Brazil’s Finance Minister Dario Durigan is delaying a public consultation on cryptocurrency tax policy until after the country’s presidential elections in October 2026. The move aims to avoid pushing for “divisive” tax changes during an election year, though the consultation remains on the radar and may now occur in 2027. This pause comes as Brazil, a global leader in crypto adoption, recently implemented a 17.5% flat tax on crypto capital gains and is aligning its rules with international standards.
Brazil’s Finance Minister, Dario Durigan, is postponing crypto tax policy discussions until after the presidential elections in October 2026. The decision avoids pushing for “divisive” tax changes during an election year, according to sources familiar with the matter.
Regulators had originally slated a public consultation on crypto tax policy for later this year.
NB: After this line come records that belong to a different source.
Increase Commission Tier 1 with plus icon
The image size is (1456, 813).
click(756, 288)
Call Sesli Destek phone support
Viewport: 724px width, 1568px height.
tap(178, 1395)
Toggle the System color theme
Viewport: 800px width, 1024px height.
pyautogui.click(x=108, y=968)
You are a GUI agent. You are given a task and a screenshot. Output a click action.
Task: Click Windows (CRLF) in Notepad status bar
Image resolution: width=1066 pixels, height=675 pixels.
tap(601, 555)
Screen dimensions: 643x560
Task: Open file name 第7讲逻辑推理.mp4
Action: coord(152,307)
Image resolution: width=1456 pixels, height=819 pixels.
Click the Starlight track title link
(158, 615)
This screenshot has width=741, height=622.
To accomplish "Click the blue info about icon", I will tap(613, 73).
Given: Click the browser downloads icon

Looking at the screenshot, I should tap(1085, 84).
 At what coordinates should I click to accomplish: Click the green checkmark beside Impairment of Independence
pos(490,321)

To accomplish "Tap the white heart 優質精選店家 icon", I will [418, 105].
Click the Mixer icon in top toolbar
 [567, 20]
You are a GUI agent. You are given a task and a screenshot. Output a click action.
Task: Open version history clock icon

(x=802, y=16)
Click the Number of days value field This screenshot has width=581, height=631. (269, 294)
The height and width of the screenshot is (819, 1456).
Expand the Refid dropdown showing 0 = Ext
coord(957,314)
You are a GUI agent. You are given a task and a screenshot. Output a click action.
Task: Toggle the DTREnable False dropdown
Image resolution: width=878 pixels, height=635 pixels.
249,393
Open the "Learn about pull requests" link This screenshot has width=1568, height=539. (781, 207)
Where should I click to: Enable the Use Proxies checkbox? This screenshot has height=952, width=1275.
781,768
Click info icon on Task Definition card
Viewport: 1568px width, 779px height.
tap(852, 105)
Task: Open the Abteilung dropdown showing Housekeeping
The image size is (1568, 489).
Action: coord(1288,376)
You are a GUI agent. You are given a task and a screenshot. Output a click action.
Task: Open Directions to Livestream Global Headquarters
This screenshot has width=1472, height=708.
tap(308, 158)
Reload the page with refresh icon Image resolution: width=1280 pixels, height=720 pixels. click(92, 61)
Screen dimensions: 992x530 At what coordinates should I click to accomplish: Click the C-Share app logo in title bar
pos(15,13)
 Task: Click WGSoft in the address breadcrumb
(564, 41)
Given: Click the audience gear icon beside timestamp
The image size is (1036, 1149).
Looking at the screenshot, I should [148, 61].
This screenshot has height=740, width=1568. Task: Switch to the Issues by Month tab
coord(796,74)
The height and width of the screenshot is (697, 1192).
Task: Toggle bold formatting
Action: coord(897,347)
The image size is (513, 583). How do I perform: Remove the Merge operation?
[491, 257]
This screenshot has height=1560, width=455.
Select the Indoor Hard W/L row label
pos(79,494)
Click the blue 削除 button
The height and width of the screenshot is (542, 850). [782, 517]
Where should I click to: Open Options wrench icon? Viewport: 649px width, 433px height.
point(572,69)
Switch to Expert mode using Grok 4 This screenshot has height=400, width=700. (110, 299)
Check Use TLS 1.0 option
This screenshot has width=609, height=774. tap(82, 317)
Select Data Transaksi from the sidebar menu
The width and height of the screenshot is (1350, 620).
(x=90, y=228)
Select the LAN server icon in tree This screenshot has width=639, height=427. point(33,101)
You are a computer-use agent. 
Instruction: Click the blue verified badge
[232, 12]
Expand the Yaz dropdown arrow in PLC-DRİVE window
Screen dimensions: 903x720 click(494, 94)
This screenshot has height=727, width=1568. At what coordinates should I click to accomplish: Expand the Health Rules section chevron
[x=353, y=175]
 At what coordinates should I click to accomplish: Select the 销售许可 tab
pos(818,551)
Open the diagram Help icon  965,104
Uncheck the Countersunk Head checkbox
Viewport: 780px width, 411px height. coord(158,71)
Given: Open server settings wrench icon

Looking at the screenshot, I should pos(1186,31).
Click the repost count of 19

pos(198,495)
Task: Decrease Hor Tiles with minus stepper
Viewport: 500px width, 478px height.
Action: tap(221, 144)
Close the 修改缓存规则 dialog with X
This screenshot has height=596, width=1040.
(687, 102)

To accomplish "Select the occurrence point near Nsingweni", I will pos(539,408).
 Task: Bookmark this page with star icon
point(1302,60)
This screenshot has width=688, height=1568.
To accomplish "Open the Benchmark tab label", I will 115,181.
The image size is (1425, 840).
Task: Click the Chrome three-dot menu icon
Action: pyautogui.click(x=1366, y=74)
That consultation may now be delayed until 2027 but still “remains on the radar,” as stated by sources.
Brazil ended its no-tax policy on gains from smaller cryptocurrency sales in June 2025. The country shifted to a 17.5% flat tax on crypto capital gains, including those from offshore and self-custodial holdings.
Under previous rules, residents selling up to $6,587 per month were exempt from capital gains taxes. Investors surpassing this threshold faced progressive tax rates between 15% and 22.5%.
In November 2025, Banco Central do Brasil published rules treating stablecoin transfers as foreign currency exchange. These transfers are subject to the same tax laws.
The government is also eyeing proposals to tax cryptocurrencies used for international payments. It is aligning its reporting rules with regulations under the Crypto-Asset Reporting Framework (CARF), an international monitoring standard.
The consultation hiatus occurs as the South American country rapidly adopts crypto. Brazil ranks number five on Chainalysis’s crypto Global Adoption Index and number one in the Latin America region.
The country has a population of over 213 million people, with a median age of 33.5 years. Over 91% of the population lives in urban areas, according to data from Worldometer.
In 2025, Latin America’s crypto adoption grew by 63%. Chainalysis reported this reflects rising adoption across both retail and institutional segments.